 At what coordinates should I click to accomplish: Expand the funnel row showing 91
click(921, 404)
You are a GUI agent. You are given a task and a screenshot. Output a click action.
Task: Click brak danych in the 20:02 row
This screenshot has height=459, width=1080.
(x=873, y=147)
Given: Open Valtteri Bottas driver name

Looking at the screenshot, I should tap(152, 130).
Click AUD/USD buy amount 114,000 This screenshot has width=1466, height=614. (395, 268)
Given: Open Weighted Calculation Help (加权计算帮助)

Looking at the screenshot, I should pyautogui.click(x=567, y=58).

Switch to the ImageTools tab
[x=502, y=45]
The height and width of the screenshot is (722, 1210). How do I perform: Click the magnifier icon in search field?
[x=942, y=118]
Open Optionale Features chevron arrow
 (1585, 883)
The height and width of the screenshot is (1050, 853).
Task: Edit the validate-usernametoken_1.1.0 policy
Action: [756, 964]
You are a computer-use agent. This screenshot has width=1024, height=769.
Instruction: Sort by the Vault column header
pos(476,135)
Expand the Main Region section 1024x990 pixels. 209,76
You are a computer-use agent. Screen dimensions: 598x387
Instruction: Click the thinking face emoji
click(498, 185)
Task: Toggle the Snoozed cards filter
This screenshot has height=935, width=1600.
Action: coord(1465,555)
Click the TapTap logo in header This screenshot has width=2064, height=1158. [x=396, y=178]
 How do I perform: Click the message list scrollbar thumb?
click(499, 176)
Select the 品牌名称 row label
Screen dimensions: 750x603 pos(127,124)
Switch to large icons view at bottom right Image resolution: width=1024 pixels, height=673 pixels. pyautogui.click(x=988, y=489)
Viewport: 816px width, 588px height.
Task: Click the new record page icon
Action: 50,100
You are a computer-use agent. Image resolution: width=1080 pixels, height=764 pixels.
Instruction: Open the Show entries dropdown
************
**How to complete this task**
All lines from the one that contains "Switch to large" to the end of the records above are to be copied exactly; leave out the rest.

**Result**
Switch to large icons view at bottom right Image resolution: width=1024 pixels, height=673 pixels. pyautogui.click(x=988, y=489)
Viewport: 816px width, 588px height.
Task: Click the new record page icon
Action: 50,100
You are a computer-use agent. Image resolution: width=1080 pixels, height=764 pixels.
Instruction: Open the Show entries dropdown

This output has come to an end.